ECLI:NL:GHLEE:2001:AB0976

Gerechtshof Leeuwarden

Datum uitspraak
6 april 2001
Publicatiedatum
4 april 2013
Zaaknummer
382/00
Instantie
Gerechtshof Leeuwarden
Type
Uitspraak
Procedures
  • Eerste aanleg - enkelvoudig
Rechters
  • Prof. mr. Aardema
  • mr. Drion
Vindplaatsen
  • Rechtspraak.nl
AI samenvatting door LexboostAutomatisch gegenereerd

Kostenveroordeling gemeente Emmen in belastingzaak X BV

Op 6 april 2001 deed het Gerechtshof te Leeuwarden uitspraak in een belastingzaak waarbij X BV in beroep was gekomen tegen een beschikking van het hoofd van de afdeling belastingen van de gemeente Emmen. De verzoekster had eerder, op 29 november 2000, haar beroep ingetrokken omdat het hoofd grotendeels aan haar bezwaren tegemoet was gekomen. In datzelfde schrijven verzocht zij de gemeente Emmen om vergoeding van de kosten die zij had gemaakt in verband met de procedure bij het hof. Het hoofd van de afdeling belastingen had op dit verzoek gereageerd in een schrijven van 19 december 2000.

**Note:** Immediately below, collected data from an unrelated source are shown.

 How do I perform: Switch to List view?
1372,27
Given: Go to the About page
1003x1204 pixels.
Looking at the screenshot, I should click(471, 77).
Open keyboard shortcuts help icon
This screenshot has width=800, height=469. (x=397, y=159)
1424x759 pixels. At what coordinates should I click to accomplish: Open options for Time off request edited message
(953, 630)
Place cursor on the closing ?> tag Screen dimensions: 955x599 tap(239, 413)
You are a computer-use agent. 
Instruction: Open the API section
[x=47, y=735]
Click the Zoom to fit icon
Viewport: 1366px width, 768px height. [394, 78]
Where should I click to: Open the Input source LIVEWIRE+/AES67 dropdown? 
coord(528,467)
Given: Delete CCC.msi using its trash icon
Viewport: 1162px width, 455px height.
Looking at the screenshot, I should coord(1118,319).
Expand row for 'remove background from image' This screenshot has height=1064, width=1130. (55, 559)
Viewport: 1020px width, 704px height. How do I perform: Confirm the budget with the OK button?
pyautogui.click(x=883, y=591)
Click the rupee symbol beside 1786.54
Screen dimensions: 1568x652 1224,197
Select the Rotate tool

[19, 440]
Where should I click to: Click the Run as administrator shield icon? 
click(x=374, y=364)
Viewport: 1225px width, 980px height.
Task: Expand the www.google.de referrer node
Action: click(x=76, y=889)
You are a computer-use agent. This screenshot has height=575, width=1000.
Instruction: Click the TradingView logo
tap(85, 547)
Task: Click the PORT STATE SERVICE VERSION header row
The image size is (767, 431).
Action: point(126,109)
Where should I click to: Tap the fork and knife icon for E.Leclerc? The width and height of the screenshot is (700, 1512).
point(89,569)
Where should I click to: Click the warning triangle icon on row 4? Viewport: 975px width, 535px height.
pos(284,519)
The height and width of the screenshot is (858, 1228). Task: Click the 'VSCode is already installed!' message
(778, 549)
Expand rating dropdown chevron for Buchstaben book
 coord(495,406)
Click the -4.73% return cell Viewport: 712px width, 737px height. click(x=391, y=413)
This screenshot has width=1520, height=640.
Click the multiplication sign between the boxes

Het hof behandelde het verzoek van X BV tot kostenveroordeling van de gemeente Emmen, in het kader van de Wet waardering onroerende zaken. Het hof oordeelde dat de gemeente Emmen op grond van artikel 5aa van de Wet administratieve rechtspraak belastingzaken verplicht was om een tegemoetkoming te bieden in de gemaakte kosten van de verzoekster. De kosten werden vastgesteld op f. 1.420,--, zoals bepaald in het Besluit proceskosten fiscale procedures.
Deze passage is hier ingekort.